Key point: “Think about pulling with the back of your shoulders, not your arms.”
Band/Dumbbell Alternative:
- Bands: Anchor a band at chest height, pull ends apart in a reverse fly motion.
- Dumbbells: Perform bent-over reverse flys with light weights, keeping torso parallel to floor.
Execution (Machine Version)
"From the starting position, open your arms in a wide arc, pulling handles backward until your arms are roughly in line with your torso. Pause briefly, squeezing your rear delts and shoulder blades together, then slowly return to the starting position under control."
Progressed Variations:
- Single-Arm Reverse Pec Deck: Focus on one side at a time for balance.
- Pause at End Range: Hold contraction 2–3 seconds to increase time under tension.

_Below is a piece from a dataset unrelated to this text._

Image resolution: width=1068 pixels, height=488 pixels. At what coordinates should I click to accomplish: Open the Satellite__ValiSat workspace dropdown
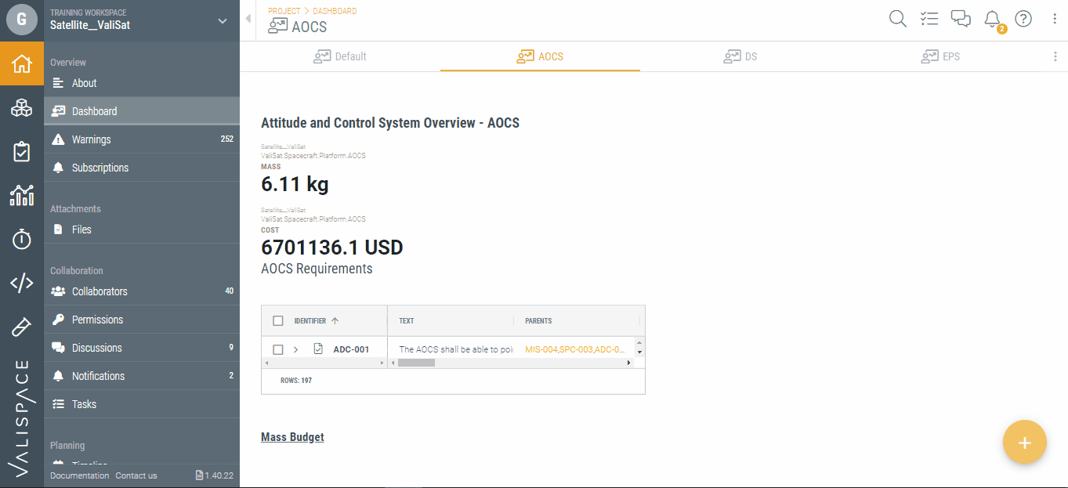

- Higher Reps with Light Weight: For muscular endurance and shoulder health.
Body Alignment Cues
- Head/Neck: Neutral, gaze forward.
- Shoulders: Stay down and away from ears.
- Core: Braced to avoid arching off pad.
- Elbows: Maintain a soft bend, not locked.
- Movement: Wide arc—don’t let arms drift downward into a row.
Where You Should Feel It
- Rear delts contracting at the back of the shoulders
- Rhomboids and traps assisting with scapular retraction
- Core stabilizing posture
Where You Shouldn’t Feel It
- Lower back strain (usually from leaning or arching)
- Traps taking over (if shoulders shrug upward)
- Elbow joint stress from locking out arms
Breathing
"Inhale as you return to the start position, exhale as you pull arms back and squeeze your rear delts."
Common Mistakes to Avoid
- Using too much weight and jerking through the motion.
- Turning the move into a row—keep elbows out, not tucked in.
- Shrugging shoulders, over-recruiting traps.
- Cutting the range of motion short—open fully.